Parties STATE of Ohio, Plaintiff–Appellee, v. Yesenia OLLISON, Defendant–Appellant.
CourtOhio Court of Appeals

On brief: Richard C. Pfeiffer, Jr., City Attorney, and Orly Ahroni, Columbus, for appellee. Argued: Orly Ahroni.

On brief: Yeura R. Venters, Public Defender, and Timothy E. Pierce, Columbus, for appellant. Argued: Timothy E. Pierce.

SADLER, J.

{¶ 1} Defendant-appellant, Yesenia Ollison, appeals from the February 8, 2016 judgment entry of the Franklin County Municipal Court sentencing her to two years of probation after the jury's finding of guilt on charges of assault and disorderly conduct. For the following reasons, we affirm the trial court judgment.

I. BACKGROUND

{¶ 2} On February 9, 2015, criminal complaints were filed alleging appellant committed one count of assault, a violation of R.C. 2903.13(A), and one count of disorderly conduct, a violation of Columbus City Code 2317.11(A)(1), arising out of a December 26, 2014 parking lot incident in which appellant purportedly struck another woman, Jermaria Clardy, with her fist. Appellant pled not guilty to the charges.

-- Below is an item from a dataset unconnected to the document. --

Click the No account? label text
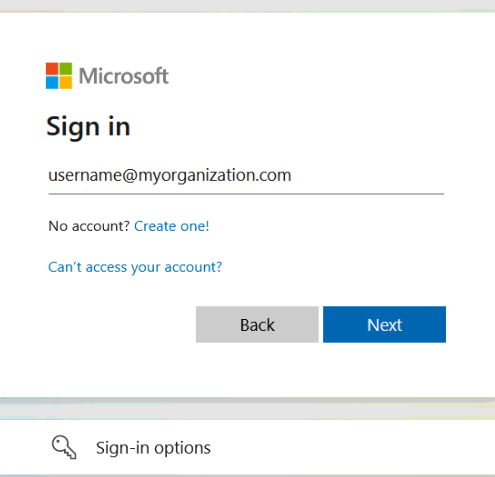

{¶ 3} On February 1, 2016, appellant filed a motion in limine to preclude appellee from introducing a cell phone recording of a security video of the incident. Appellant's motion asserted that the video violated Evid.R. 901, 403, and "the Completeness Doctrine." (Mot. in Lim. to Exclude Video at 1.) Appellant attached to the motion in limine a copy of a magistrate's decision denying Clardy's civil stalking protection order from May 2015. Prior to commencing the trial, the trial court heard arguments from the parties regarding the motion in limine and the admissibility of the cell phone recording of the security video and overruled the motion while noting additional arguments would be entertained by the court at the time of a proffer of the recording. The case proceeded to a jury trial.

{¶ 4} The following facts are not in dispute. On December 26, 2014, at around 9:20 p.m., Clardy drove her car to a market with her daughter, niece, and nephew in the backseat and her teenage brother, Markadom Banks, in the passenger seat. Clardy parked her car, entered the market, and shopped for groceries while her brother and the children remained in the car. As she returned from the market and attempted to reenter her car, several females dragged her from her car and attacked her in the parking lot of the market, resulting in injuries to Clardy's face and arms. Whether appellant was one of those females who participated in the attack was the central issue in dispute at trial.

{¶ 5} According to Clardy, appellant attacked her as part of a group retaliating for a fight that occurred the previous day between Clardy and a woman named Cynthia Aponte. Clardy testified that she personally knows Aponte through Charles McGinnis, the father of Clardy's daughter. She assumed Aponte and McGinnis were in a romantic relationship and testified that Aponte would call her and that the calls evolved from asking about Clardy's relationship with McGinnis to threatening Clardy and her child. In the beginning of December 2014, Clardy pursued a protection order against Aponte but testified that the protection order was not served on Aponte because of an inaccurate address.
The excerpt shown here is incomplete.